In the shuttle, Neelix yells at Wixiban for dealing in narcotics and being up to his same old tricks. Neelix wants to confess all to Janeway, but then his "friend" points out that his shipmates may not care to learn that Neelix used to be a contraband smuggler. And aren't they ready to kick him off the ship?

Neelix' pretense of confidence quickly crumbles and he agrees not to say anything, but this is it: piss off, Wix, and all debts are paid.

Janeway calls a meeting of the senior staff to announce that there's been a murder on the station. Bahrat is there, and he tells them that an energy signature was present at the scene of the crime which matches a Federation-type phaser. An extremely irritated Janeway tells everyone that Tuvok is going to help Bahrat and that they should all cooperate with the investigation, and Neelix looks super-worried now.

He looks even more worried, however, when Tuvok asks him questions about Wixiban, and they go together to talk to the Talaxian on the station. Wixiban makes up nicely smooth lies about his whereabouts and, alone with him, Neelix sneers at him before learning that the drug lords behind his little deal with Sutok, the Collatti, are mad as hell and gunning for both of them. However, they won't get cement overshoes if they hand over three grams of Voyager's warp plasma. Neelix tries just saying "No," but Wixiban says they really will both be killed if he doesn't do what the gang lords want and that they'll meet tomorrow with the plasma at 0900 hours.

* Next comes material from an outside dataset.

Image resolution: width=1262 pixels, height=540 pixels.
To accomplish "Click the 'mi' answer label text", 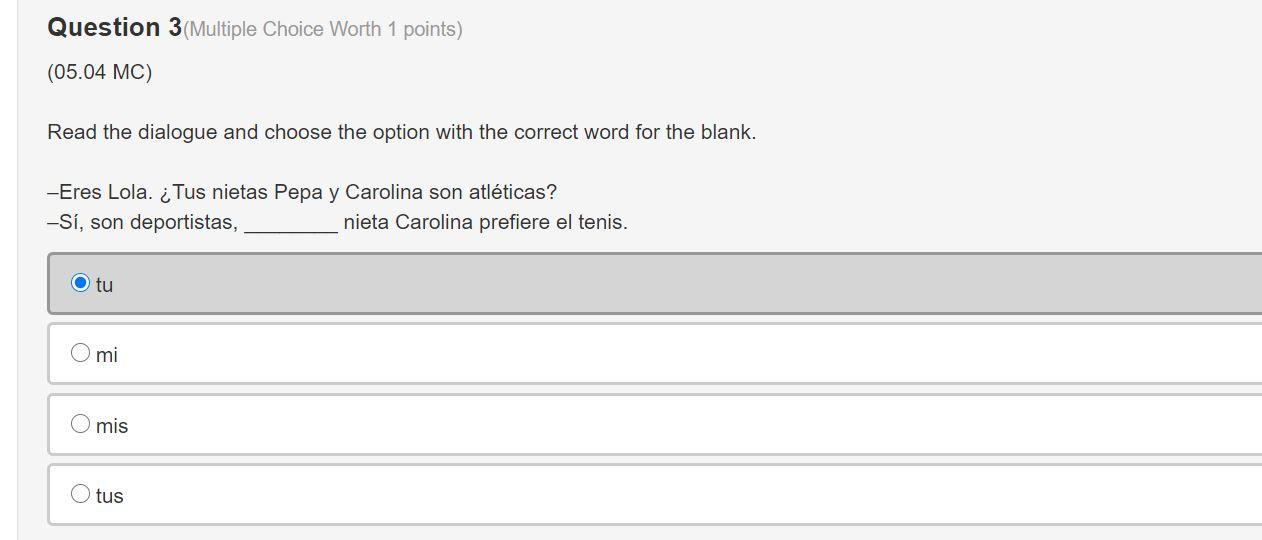I will [x=107, y=355].
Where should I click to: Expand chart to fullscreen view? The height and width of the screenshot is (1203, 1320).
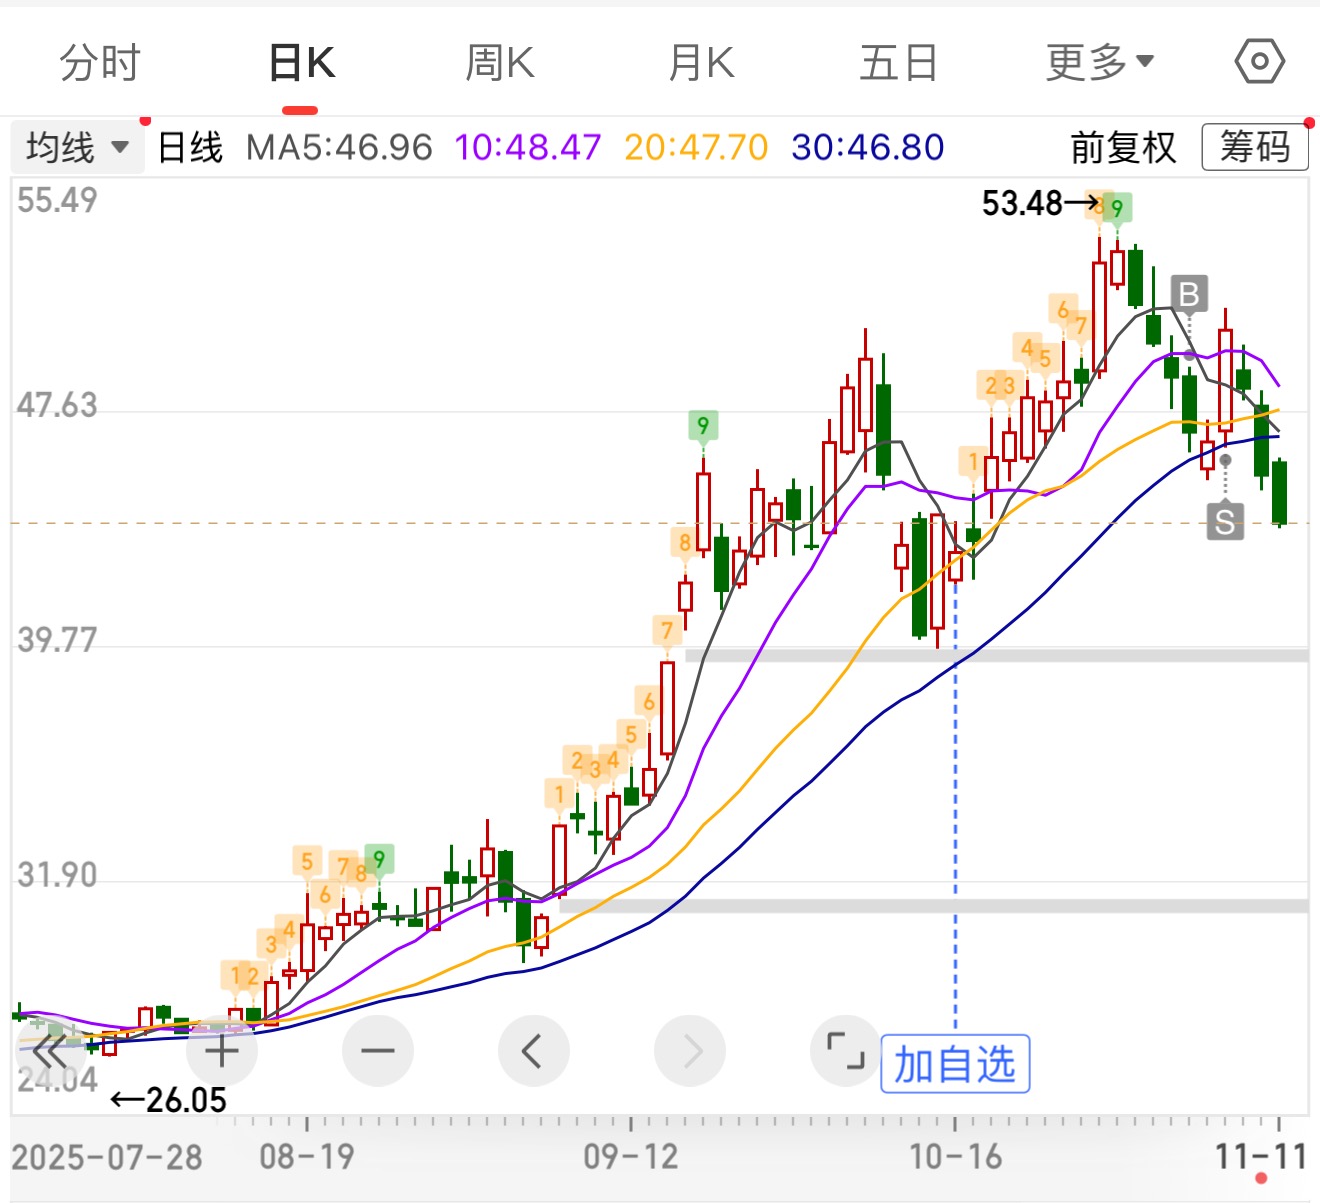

And now we get another of those Paris counseling sessions in disguise, Paris is looking for a container for biomimetic gel when Neelix comes in to "help" him and asks him how he got into trouble and landed in prison. Paris says that his real problem was not in the mistake he made, but in lying about it.

Hmmmm, do you suppose that means anything special to Neelix?

Neelix BS's his way past Vorik in engineering, and goes to a warp plasma conduit.

The next morning, Neelix meets with Wixiban on the station, but he couldn't bring himself to steal the plasma. He has a plan instead, but before he can talk about it Bahrat appears with his deputies and they arrest...Chakotay and Paris.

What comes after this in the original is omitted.